The right wing of the Republican Party is remarkably suspicious of supranational organisations and international law. From its pragmatic, rationalist, amoral perspective, the single superpower can best advance its interests through the threat or use of force. Weak states co-operate, powerful states dominate. Law, both domestic and international, is a mere smokescreen for politics. The International Criminal Court, the Comprehensive Test Ban Treaty, the Kyoto Protocol on greenhouse gases: all are opposed by the men and women who control the Republican Party and regard such instruments as threats to American sovereignty, both at the federal and – more important – state levels. Even the World Trade Organisation is expendable, should too many of its decisions go against the United States.

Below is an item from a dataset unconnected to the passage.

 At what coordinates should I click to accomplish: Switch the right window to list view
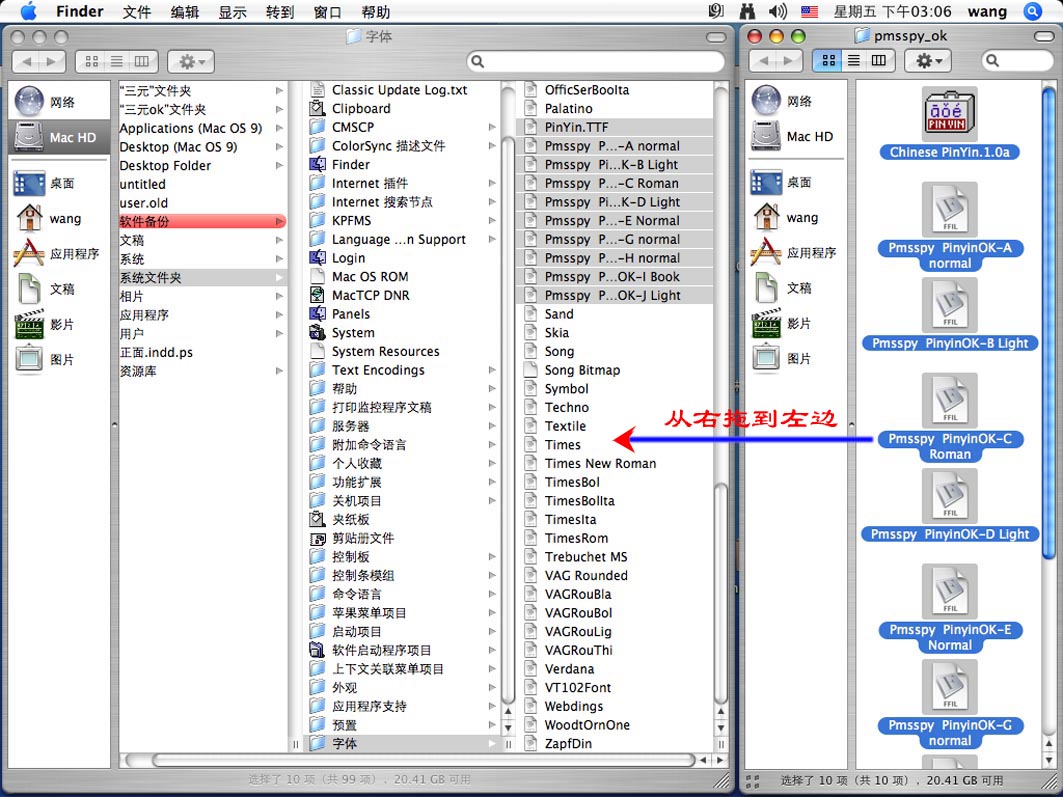[854, 61]
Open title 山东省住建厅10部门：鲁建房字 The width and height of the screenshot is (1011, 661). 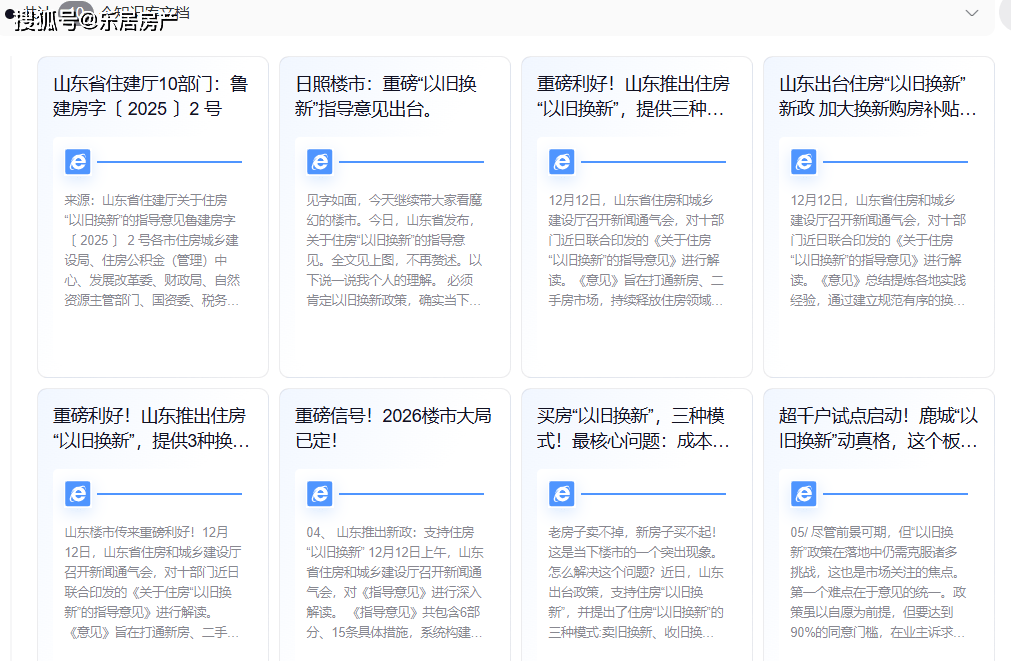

The Bushes know that a second war against Iraq will not receive the approval of the Security Council. But a diminished role for the UN is undoubtedly part of the plan. The consequent violation of the UN Charter, which forbids the unauthorised use of force except in situations of self-defence, will not be condemned by the Council because the US will cast (or threaten to cast) its veto. Condemnations from individual countries will be dismissed as statements that merely conceal – but do not deny – a growing acceptance that American power defines the new world order.
In the face of a greatly emboldened and aggressive United States, the policy approaches adopted by middle powers such as the UK become more important. One option would be to demur to the Bush Administration on Iraq, missile defence, the Kyoto Protocol and other critical issues. This might work in the short term: avoiding arguments with the single superpower is a sensible goal. But the risks associated with acquiescence would also be considerable, given the willingness of Republican decision-makers to exploit power and opportunity against even those who consider themselves friends and – more important – given the long-term damage to the international system that would most probably result. Another, more attractive but challenging option, would be to stand somewhat apart from the US and focus on retaining the co-operative system of international organisations and rules that exists between and among other countries. Russia and China, in particular, need to be assured that the upcoming surge of US hostility towards them is only a temporary aberration not shared by other Western powers.
Patience – and cool heads – are required on all sides, especially when, as in Iraq things get personal. In two years’ time, the Republicans will probably lose control of the Senate and House of Representatives, and with it their ability to dominate decision-making in Washington. With luck, in four years’ time the American people will once again send the Bushes packing.